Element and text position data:
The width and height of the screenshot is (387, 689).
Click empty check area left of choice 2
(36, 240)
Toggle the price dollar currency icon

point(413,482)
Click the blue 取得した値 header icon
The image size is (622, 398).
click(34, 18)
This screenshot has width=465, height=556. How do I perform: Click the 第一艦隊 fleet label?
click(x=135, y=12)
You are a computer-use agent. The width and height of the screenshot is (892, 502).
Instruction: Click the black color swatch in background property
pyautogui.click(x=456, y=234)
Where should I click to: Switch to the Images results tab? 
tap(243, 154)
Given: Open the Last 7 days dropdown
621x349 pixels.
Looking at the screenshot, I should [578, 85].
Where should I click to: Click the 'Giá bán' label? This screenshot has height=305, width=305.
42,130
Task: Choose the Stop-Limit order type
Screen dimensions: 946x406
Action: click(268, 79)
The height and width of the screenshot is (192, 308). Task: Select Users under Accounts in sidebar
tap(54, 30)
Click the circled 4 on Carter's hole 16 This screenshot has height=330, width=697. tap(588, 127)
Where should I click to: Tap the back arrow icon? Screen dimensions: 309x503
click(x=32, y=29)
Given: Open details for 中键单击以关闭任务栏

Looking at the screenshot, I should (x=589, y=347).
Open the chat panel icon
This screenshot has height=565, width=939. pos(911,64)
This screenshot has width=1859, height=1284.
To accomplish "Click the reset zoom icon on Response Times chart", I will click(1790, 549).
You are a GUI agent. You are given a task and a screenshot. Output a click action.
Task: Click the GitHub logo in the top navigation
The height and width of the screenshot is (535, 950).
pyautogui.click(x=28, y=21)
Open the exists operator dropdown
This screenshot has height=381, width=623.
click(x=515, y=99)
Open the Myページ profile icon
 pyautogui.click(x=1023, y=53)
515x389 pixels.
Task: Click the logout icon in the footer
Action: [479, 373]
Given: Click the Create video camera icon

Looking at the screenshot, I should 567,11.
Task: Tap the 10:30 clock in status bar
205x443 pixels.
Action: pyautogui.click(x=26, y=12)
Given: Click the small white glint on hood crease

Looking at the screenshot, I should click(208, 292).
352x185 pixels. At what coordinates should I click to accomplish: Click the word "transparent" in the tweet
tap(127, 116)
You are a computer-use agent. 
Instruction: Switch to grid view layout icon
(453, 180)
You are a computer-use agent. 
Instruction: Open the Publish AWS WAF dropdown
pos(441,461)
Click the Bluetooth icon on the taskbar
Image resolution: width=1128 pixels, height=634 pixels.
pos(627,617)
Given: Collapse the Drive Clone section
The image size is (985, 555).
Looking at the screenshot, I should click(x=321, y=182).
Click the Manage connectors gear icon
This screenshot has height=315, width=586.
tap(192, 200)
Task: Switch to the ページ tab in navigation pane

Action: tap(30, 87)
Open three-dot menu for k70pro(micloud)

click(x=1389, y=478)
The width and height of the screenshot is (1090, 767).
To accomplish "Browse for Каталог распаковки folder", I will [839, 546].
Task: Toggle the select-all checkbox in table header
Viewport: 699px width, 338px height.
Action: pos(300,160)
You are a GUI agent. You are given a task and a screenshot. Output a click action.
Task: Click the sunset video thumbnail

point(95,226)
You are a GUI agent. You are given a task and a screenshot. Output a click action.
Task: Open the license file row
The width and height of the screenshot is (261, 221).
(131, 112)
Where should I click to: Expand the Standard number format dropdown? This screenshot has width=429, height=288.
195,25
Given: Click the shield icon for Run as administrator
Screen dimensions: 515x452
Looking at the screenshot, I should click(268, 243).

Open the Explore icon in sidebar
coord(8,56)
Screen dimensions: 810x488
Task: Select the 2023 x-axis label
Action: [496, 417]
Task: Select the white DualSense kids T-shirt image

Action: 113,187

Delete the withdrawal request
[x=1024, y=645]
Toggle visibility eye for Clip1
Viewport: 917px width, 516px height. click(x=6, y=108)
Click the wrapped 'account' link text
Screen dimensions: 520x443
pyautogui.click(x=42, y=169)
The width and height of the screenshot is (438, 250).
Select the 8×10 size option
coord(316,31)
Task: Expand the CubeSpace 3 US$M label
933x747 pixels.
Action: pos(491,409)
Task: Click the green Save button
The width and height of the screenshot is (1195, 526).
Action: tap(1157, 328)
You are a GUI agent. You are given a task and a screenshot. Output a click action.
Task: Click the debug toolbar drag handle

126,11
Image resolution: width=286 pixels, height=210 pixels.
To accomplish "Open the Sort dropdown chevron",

Exercise description: Print the stretch from the line that contains "Task: Choose the Stop-Limit order type" through the line that contains "Click the circled", repeating those lines exactly.

Worked answer:
Task: Choose the Stop-Limit order type
Screen dimensions: 946x406
Action: click(268, 79)
The height and width of the screenshot is (192, 308). Task: Select Users under Accounts in sidebar
tap(54, 30)
Click the circled 4 on Carter's hole 16 This screenshot has height=330, width=697. tap(588, 127)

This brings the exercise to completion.